Home > mailing lists
Re: index prefetching - Mailing list pgsql-hackers

From	Tomas Vondra
Subject	Re: index prefetching
Date	July 22 23:50:00
Msg-id	1bebfd1b-aea5-4d41-80a6-eae64b8f9eaf@vondra.me Whole thread Raw
In response to	Re: index prefetching (Peter Geoghegan <pg@bowt.ie>)
Responses	Re: index prefetching Re: index prefetching
List	pgsql-hackers
Tree view
On 7/22/25 19:35, Peter Geoghegan wrote:
> On Tue, Jul 22, 2025 at 9:06 AM Tomas Vondra <tomas@vondra.me> wrote:
>> Real workloads are likely to have multiple misses in a row, which indeed
>> ramps up the distance quickly. So maybe it's not that bad. Could we
>> track a longer history of hits/misses, and consider that when adjusting
>> the distance? Not just the most recent hit/miss?
> 
> +1
> 
>> FWIW I re-ran the index-prefetch-test benchmarks with restoring the
>> distance for the "simple" patch. The results are in the same github
>> repository, in a separate branch:
>>
>> https://github.com/tvondra/indexscan-prefetch-tests/tree/with-distance-restore-after-reset
> 
> These results make way more sense. There was absolutely no reason why
> the "simple" patch should have done so much worse than the "complex"
> one for most of the tests you've been running.
> 
> Obviously, whatever advantage that the "complex" patch has is bound to
> be limited to cases where index characteristics are naturally the
> limiting factor. For example, with the pgbench_accounts_pkey table
> there are only ever 6 distinct heap blocks on each leaf page. I bet
> that your "linear" test more or less looks like that, too.
> 

Yes. It's definitely true we could construct examples where the complex
patch beats the simple one for this reason. And I believe some of those
examples could be quite realistic, even if not very common (like when
very few index tuples fit on a leaf page).

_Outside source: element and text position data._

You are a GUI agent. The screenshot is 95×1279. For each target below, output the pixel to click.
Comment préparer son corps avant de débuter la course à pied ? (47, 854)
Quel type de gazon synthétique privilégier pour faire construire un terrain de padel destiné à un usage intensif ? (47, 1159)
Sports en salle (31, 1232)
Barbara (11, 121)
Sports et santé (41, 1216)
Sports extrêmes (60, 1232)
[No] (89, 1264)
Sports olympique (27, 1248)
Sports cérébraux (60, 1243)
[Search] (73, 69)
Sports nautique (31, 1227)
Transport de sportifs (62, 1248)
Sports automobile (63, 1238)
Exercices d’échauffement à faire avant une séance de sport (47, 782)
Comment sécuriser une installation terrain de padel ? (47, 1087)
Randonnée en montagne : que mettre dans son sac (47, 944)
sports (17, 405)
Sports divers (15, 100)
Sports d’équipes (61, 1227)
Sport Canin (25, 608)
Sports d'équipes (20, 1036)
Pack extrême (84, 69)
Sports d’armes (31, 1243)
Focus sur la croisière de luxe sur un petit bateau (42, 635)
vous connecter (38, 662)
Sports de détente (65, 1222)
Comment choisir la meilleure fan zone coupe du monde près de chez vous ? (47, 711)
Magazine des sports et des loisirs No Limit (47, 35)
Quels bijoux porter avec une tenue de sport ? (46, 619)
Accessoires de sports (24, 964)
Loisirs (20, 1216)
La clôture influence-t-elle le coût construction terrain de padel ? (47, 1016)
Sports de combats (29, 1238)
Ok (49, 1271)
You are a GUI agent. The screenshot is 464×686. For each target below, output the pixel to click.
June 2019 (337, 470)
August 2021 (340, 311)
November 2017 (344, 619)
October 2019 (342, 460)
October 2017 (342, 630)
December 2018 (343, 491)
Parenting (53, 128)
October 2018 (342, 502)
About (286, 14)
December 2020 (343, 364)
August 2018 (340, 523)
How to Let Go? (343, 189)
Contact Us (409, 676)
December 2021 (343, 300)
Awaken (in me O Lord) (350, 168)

However, I'm not sure the pgbench example with only 6 heap blocks per
leaf is very significant. Sure, the simple patch can't prefetch TIDs
from the following leaf, but AFAICS the complex patch won't do that
either. Not because it couldn't, but because with that many hits the
distance will drop to ~1 (or close to it). (It'll probably prefetch a
couple TIDs from the next leaf at the very end of the page, but I don't
think that matters overall.)

I'm not sure what prefetch distances will be sensible in queries that do
other stuff. The queries in the benchmark do just the index scan, but if
the query does something with the tuple (in the nodes on top), that
shortens the required prefetch distance. Of course, simple queries will
benefit from prefetching far ahead.


> I attach pgbench_accounts_pkey_nhblks.txt, which shows a query that
> (among other things) ouputs "nhblks" for each leaf page from a given
> index (while showing the details of each leaf page in index key space
> order). It also shows results for pgbench_accounts_pkey with pgbench
> scale 1. This is how I determined that every pgbench_accounts_pkey
> leaf page points to exactly 6 distinct heap blocks -- "nhblks" is
> always 6. Note that this is what I see regardless of the pgbench
> scale, indicating that things always perfectly line up (even more than
> I would expect for very synthetic data such as this).
> 

Thanks. I wonder how difficult would it be to add something like this to
pgstattuple. I mean, it shouldn't be difficult to look at leaf pages and
count distinct blocks, right? Seems quite useful.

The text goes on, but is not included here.